It was a subtle disruption, a slight gnawing in the pit of my belly that disturbed my concentration. I was sitting at my desk at work and checking off the three items that I really needed to complete that day when hunger came knocking.
I smiled as I looked at the clock. It was nearly 2:30 pm. My breakfast had been about seven hours earlier and these were the first twinges of hunger that I had felt. Instead of feeling weak or faint or fighting mad with hunger, I had just a pleasant little knock on the walls of my stomach, followed by a polite, “We could use a little food in here.”
High carb and constant snacking
My desk drawers and credenza have always been full of snacks. In my high-carb heyday I had more packages of crackers and granola bars and low-fat packaged snacks than any respectable corner convenience store. Along with that I always had chocolate or hard candy in case I had a bout of hypoglycemia.
My daily routine was breakfast before leaving home at 7:30 am. The first snack was between 9:00 am and 10:00 am. I would work hard to avoid eating again before lunch, but would often eat by noon. By 2:00 pm, I was having a second snack and often I grabbed one more snack before leaving the office at 5:00 pm so that I could wait to eat dinner with the family at 6:00 pm. The entire time I was cooking dinner, I was also eating. By the time our family ate dinner and the kitchen was cleaned, I was thinking about a bedtime snack, which I ate dutifully by 10:00 pm. On a typical day, I ate six or seven times each day.
Not only did I eat frequently, but I did not eat small meals. After all, there were two Pop-Tarts in a package in spite of the single serving nutritional guide telling me that one pastry was a serving. Eating two granola bars for a snack was not atypical.
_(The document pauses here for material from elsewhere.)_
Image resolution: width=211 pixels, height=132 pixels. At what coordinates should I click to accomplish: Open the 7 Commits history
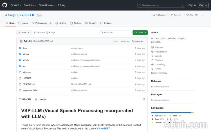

I bought them four boxes at a time. Regardless of serving size, I didn’t know that those packaged, processed, high-carb, and low-fat foods were not really feeding me. If anything, they were making me hungrier because they kept my blood sugar in a constant state of highs and lows. They fed my insulin resistance and metabolic disorder, but they did not feed my body the energy it needed. Those foods fed the inflammation that limited my mobility and put me on pain medications and epidural steroid injections for my back. I was hungry, obese, and sick.
No more worrying about snacking
Four years later my desk drawers typically house coconut oil, coffee, canned salmon, pork rinds, and coconut vinegar and avocado oil in case I need a fatty salad dressing. On that day that my work was disrupted by hunger, it was 2:30 pm, so I had a decision to make. Stop and eat or push through to check off my list before I had to leave the office early to pick up my children at 3:30 pm?
It was only another hour and I could eat a real, full meal at home with my family at 6:00 pm. My blood glucose was stable because I have been eating high fat and low carb for so long that I am truly fat adapted. I didn’t need to worry about hypoglycemia. I grabbed a bottle of water and pushed through.
I am grateful that I am no longer desperately hungry nearly every hour of the day. When life is more hectic than usual or plans get disrupted, my focus is not on getting food. When your body is fat adapted, you have easy access to energy in your fat stores. My thighs can feed me well for quite some time! I finally know how true hunger feels, and I am not tethered to food sources nor am I tethered to eating by a clock.
My checklist was mostly finished by the time I walked to my car in the parking lot. The sun felt good on my face. My tummy had stopped grumbling as I considered making dinner for my family, and I looked forward to hearing about their days as we ate together.